From Gallart we learn that Michael traveled to Barcelona to support a law that the Catalan government adopted unanimously. The law addresses the problem of “Isolating Gender Violence.” That concept pinpoints the weak link in gender violence prevention efforts: namely, individuals who intervene to protect the direct victims are then themselves mercilessly attacked. It was not just abroad. Closer to home, when the natural sciences at Berkeley became embroiled in sexual harassment scandals, The Guardian ran a string of articles, and every time, there was Michael, backing up the victims with his voice and clout.

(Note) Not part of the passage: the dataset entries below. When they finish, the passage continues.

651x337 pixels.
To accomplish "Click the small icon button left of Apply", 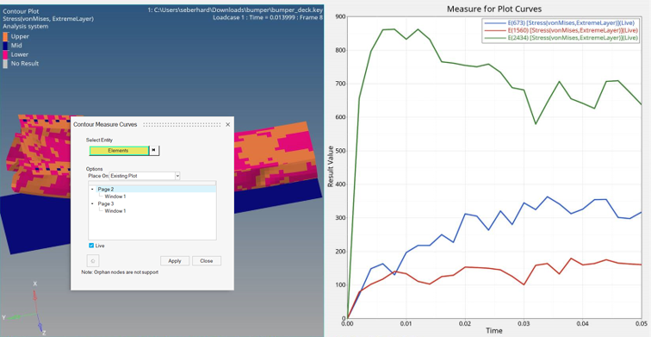I will coord(93,261).
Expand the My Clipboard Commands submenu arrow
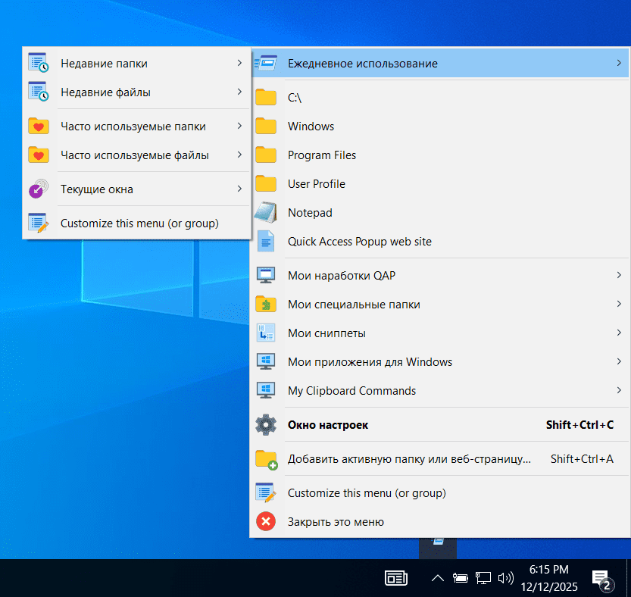 619,391
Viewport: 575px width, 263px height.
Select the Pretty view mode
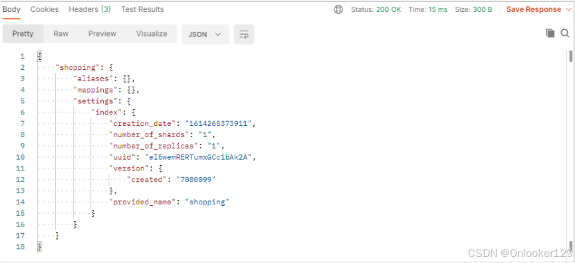tap(23, 34)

My own story is both personal and universal—when the many faces of institutional sexism revealed themselves to me. In several consequential conversations during what turned out to have been the last three years of his life, Michael listened intently and never disputed. He got it. Some parts he got before I did. He accurately predicted the future and gave directives, which have helped me respond to that future, even after his life ended.

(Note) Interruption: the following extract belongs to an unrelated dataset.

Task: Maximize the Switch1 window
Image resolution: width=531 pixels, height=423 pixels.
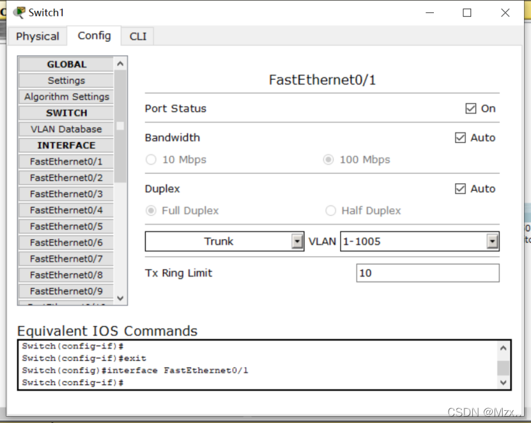Action: (x=467, y=13)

Just as important, Michael reminded me of who I am—a thinker with heft who, as a student, had taught him something about a theory that lay at right angles with Marxism; a writer who practices my craft fast and fastidiously when I can run the show. “Write books, not articles,” he advised, “articles will only frustrate you.” That I now write four books—working on them, lazy-Susan style, one at a time—not four articles, is Michael’s doing: a teacher with a conscience who acts on the mission to make sociology the antiracist, equalizing, and empathy-building undergraduate learning practice that it is meant to be.
Searching for the right concept to extend out and theorize the highly personal experiences that I and other women had with Michael, Sociology’s apparatus, though, falls short. What comes to me, instead, is a concept from my other calling, dance. In a fortuitous overlay with Marxism, the word “base” in Contact Improvisation (CI) refers to the dancer who uses her body to give another dancer the foundation and felt connection to the earth. When you “base” a person, you use your structure for the other to rest on and circle up in spirals, called “flying.” This is what Michael did. He used his stature as a man to base women as intellectuals. He broke gender rank, fortifying ground for us to breathe and to fly.